Si la cour consolide ainsi une approche pragmatique de la légalité de l’acte, elle applique également un contrôle classique de la conventionalité de la mesure, qui restreint la portée des droits fondamentaux invoqués par le requérant.
II. Une appréciation restrictive de l’atteinte portée aux droits fondamentaux
Face aux moyens tirés de la Convention européenne des droits de l’homme, le juge d’appel effectue une mise en balance défavorable au requérant concernant le droit au respect de la vie privée et familiale (A) et opère une distinction fonctionnelle qui rend inopérant le moyen tiré de l’article 3 (B).
A. Le caractère proportionné de l’ingérence dans la vie privée et familiale
Le requérant invoquait l’article 8 de la Convention européenne des droits de l’homme, arguant de ses liens sociaux et professionnels en France ainsi que de sa relation de concubinage pour contester la prolongation de l’assignation.
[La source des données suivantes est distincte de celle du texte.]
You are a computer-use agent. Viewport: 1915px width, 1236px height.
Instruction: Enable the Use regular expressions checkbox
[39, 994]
La cour, après avoir rappelé la teneur de l’article 8, reconnaît implicitement l’existence d’une ingérence dans le droit au respect de la vie privée et familiale du requérant. Toutefois, elle estime que cette ingérence n’est pas disproportionnée.
Elle juge en effet que « l’ensemble de ces éléments ne sont pas de nature à établir que la décision de prolongation d’assignation à résidence pour une durée de 45 jours porterait une atteinte disproportionnée à son droit au respect de la vie privée et familiale ». Le contrôle de proportionnalité se solde ici par une primauté accordée à l’objectif poursuivi par la loi, à savoir la défense de l’ordre public par l’exécution des mesures d’éloignement. La durée limitée du renouvellement (quarante-cinq jours) et la nature même de la mesure, moins privative de liberté qu’un placement en rétention, sont des éléments qui militent en faveur de sa proportionnalité. La cour considère que les attaches du requérant en France ne suffisent pas à faire obstacle à une mesure de surveillance temporaire et localisée, justifiée par la nécessité de prévenir le risque de soustraction à l’exécution de l’obligation de quitter le territoire français.
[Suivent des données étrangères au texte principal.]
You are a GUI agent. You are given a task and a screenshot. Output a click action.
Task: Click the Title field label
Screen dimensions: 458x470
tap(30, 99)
B. La distinction opératoire entre la mesure de contrôle et la mesure d’éloignement
Enfin, l’arrêt écarte le moyen tiré de l’article 3 de la Convention, interdisant les traitements inhumains ou dégradants, par une motivation qui met en lumière la parcellisation du contentieux des étrangers. Le requérant exprimait des craintes pour sa vie en cas de retour dans son pays d’origine. La cour juge que « cette argumentation ne peut être utilement invoquée contre la décision portant prolongation d’assignation à résidence dont l’objet n’est pas de procéder à la reconduite de M. A… dans son pays d’origine ».
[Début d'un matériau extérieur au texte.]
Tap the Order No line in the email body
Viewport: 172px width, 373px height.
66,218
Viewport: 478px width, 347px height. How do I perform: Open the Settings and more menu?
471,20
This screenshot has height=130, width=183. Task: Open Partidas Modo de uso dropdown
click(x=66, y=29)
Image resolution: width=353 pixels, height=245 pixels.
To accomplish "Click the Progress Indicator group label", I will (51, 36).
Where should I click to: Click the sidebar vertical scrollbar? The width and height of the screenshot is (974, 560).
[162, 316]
Cette distinction est classique en jurisprudence administrative. Les moyens relatifs aux risques encourus dans le pays de destination ne sont pertinents qu’à l’encontre de la décision d’éloignement elle-même ou de la décision fixant le pays de renvoi. Ils sont inopérants contre les mesures conservatoires comme l’assignation à résidence, qui visent uniquement à s’assurer de la présence de l’étranger sur le territoire dans l’attente de son départ. En isolant ainsi la légalité de la mesure de contrôle de celle de la mesure d’éloignement, le juge administratif applique une logique fonctionnelle rigoureuse qui, si elle est juridiquement fondée, a pour effet de segmenter l’examen de la situation globale de l’étranger et de limiter les possibilités pour ce dernier de contester utilement les mesures préparatoires à son renvoi.